I have set up a really nice, 8 minute slideshow with about 60 of my best shots (i am a photographer) then, every 7th shot has a message for tipping, or 5 star ratings, or my policy on drivethroughs.... Plus a few shots to promote my photography website.
Not only have my tips gone way up, but so has my number of 5 star ratings !
Hard for me to see a change though, as i have over 500 rated trips. It did go up .01 since then though.

Oh also, on longer rides, after i feel like they have probably seen the whole slideshow, i usually offer for them to use the tablet for YouTube or whatever they want, as i use my phone as a hot spot, and i have unlimited tranfer anyway.


----------



## Chauffeur_James (Dec 12, 2014)

Here is a great thread for a tablet for tipping.
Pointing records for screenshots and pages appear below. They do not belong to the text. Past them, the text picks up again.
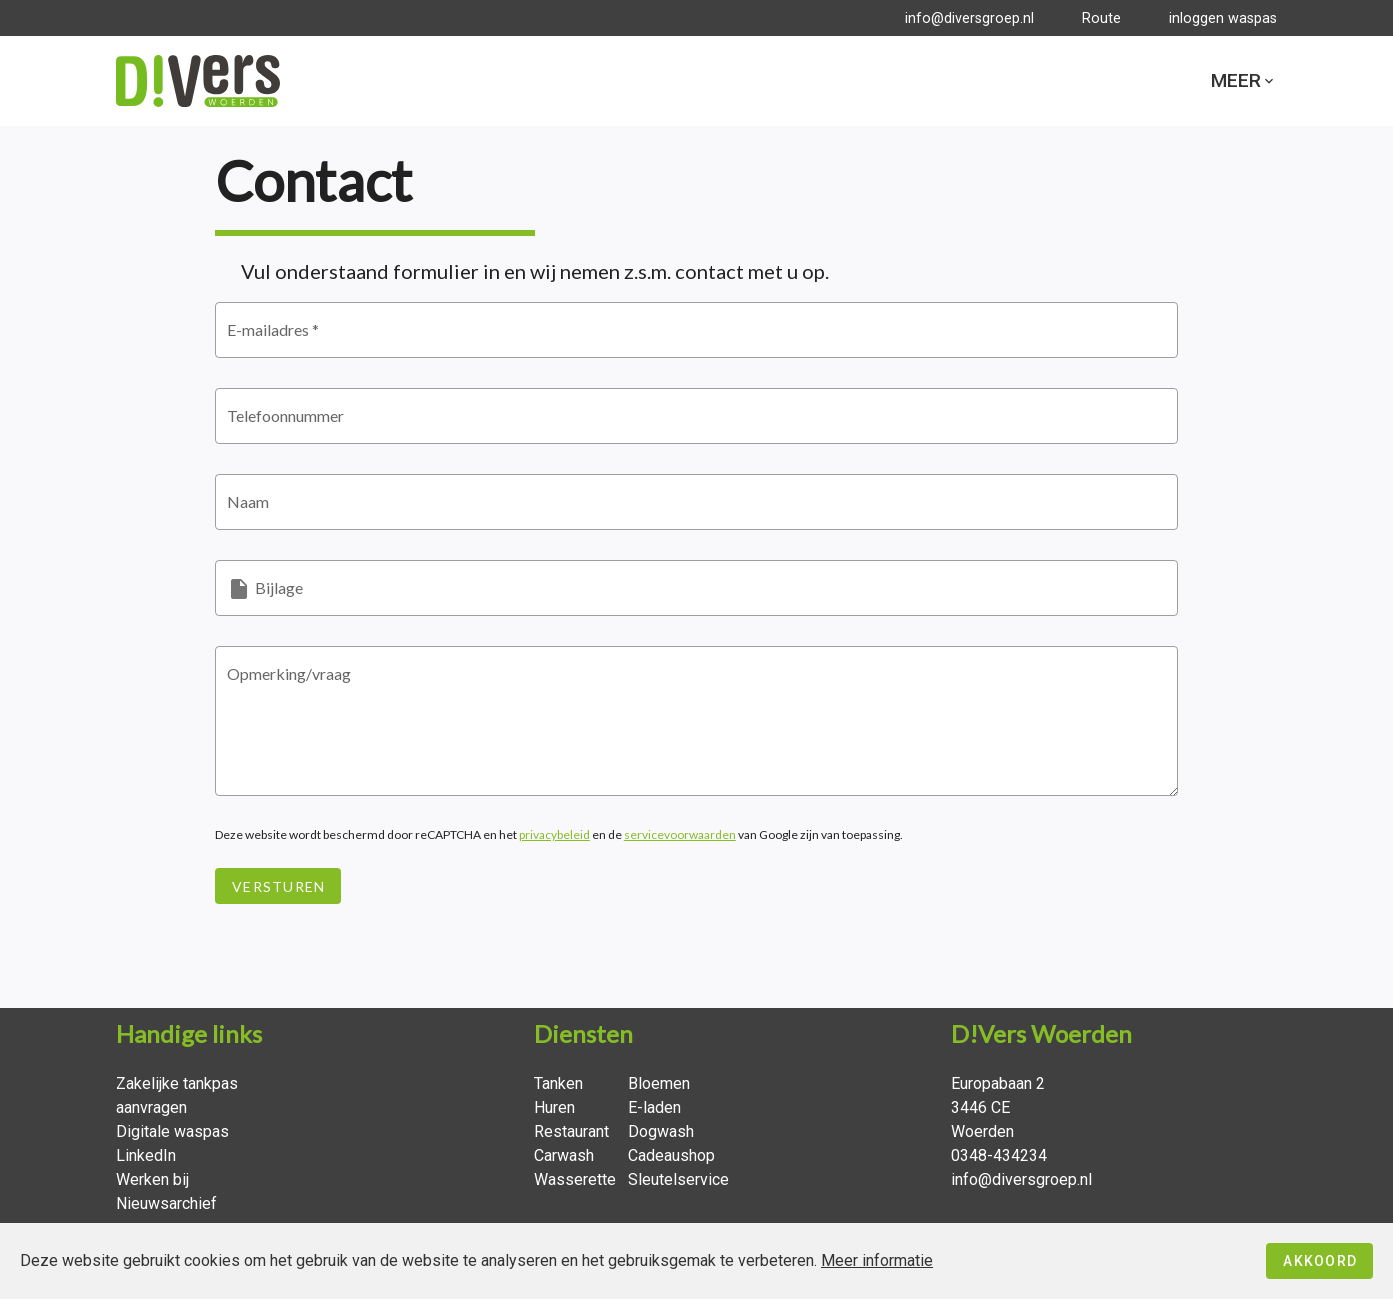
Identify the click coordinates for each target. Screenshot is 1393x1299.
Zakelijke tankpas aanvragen (177, 1095)
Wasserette (575, 1179)
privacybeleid (554, 837)
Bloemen (659, 1083)
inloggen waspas (1223, 18)
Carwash (564, 1155)
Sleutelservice (678, 1179)
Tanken (558, 1083)
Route (1101, 18)
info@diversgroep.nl (969, 18)
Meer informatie (877, 1260)
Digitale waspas (172, 1131)
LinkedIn (146, 1155)
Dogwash (661, 1131)
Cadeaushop (671, 1155)
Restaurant (571, 1131)
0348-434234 (999, 1155)
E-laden (654, 1107)
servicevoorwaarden (680, 837)
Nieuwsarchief (166, 1203)
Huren (554, 1107)
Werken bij (152, 1179)
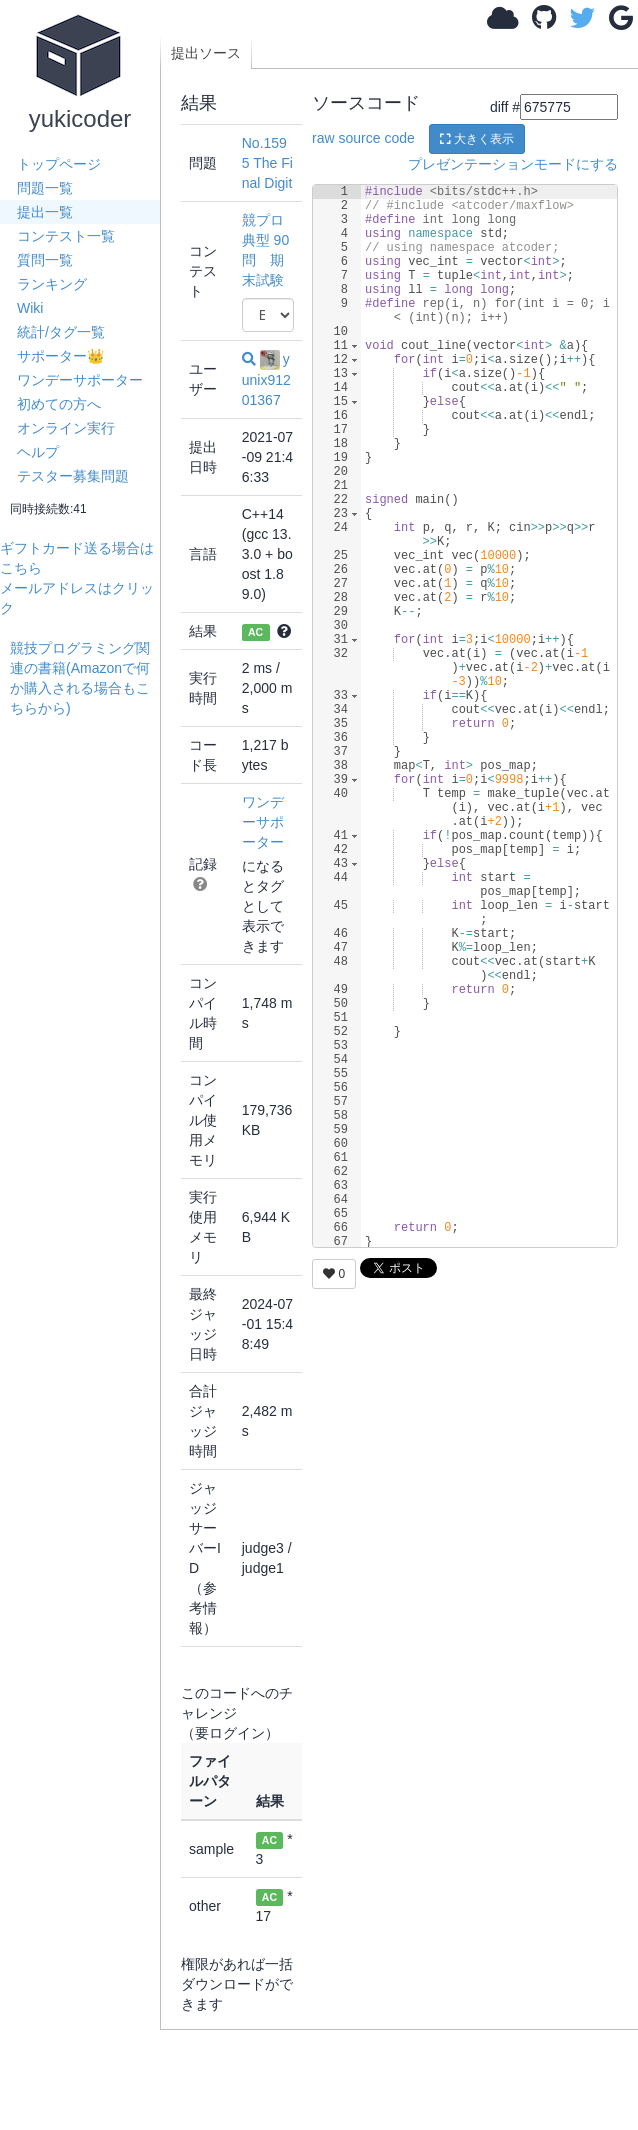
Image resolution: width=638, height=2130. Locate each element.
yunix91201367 (266, 379)
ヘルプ (38, 452)
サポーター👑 (60, 356)
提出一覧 (45, 212)
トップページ (59, 164)
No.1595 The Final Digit (267, 163)
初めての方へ (59, 404)
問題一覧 (45, 188)
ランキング (52, 284)
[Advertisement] (85, 1018)
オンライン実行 (66, 428)
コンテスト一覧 (66, 236)
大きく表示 (477, 139)
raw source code (363, 138)
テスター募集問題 (73, 476)
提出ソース (206, 53)
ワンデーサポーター (80, 380)
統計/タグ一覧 (61, 332)
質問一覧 (45, 260)
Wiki (30, 308)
https://uberpeople.net/threads/tips-android-tablet-tipping-sign.132681/


----------



## Fishchris (Aug 31, 2016)

Chauffeur_James said:


> Here is a great thread for a tablet for tipping.
> 
> https://uberpeople.net/threads/tips-android-tablet-tipping-sign.132681/


Steve's tablet setup is apparently working very well for him, and in fact, I'm going to be totally honest in saying, I got the whole tablet idea from him !
That said, I couldn't use his exact images as for one thing, I can't stream music in my car....

Also, just personally speaking, I think as a pax, i'd get tired of each of these images on about the second loop.... which depending on how long each was displayed, might be about 1 minute......

With my slide show having about 60 images, the full loop is about 8 minutes, and is a bit more subtle, as far as, it gives them something to actually get into, and enjoy.... then just about the time I have their complete attention, it hits them with the tipping page  ..... so then, before they get completely turned off, it goes back to pleasant, interesting photography, and just about the time they are relaxed again, I slip in the 5 star rating page  and so on....

With most rides being at least 8 minutes, I think the majority get to see all of the important messages, infused throughout my regular photography slideshow.
Then, on long trips, after 10 minutes or so, and after we get out on the freeway, I will usually offer that they can use the tablet to surf the net or Youtube, or whatever.....


----------



## Lee239 (Mar 24, 2017)

Lwill21 said:


> Ok , I have still been driving Uber and feeling frustrated with the no tip left scenario. Well I have to say that yesterday and today were pretty good as for tips. I got 15.00 on Saturday and $5 today in a tip. This is Good to me because these MIAMI people do not believe in tipping their drivers. I suggest using the extra kindness on the weekends, this is where I noticed people offer the most tips. Anyone got any suggestions to increasing tips, let me know.


Put a tip sign up and chat with pax.


----------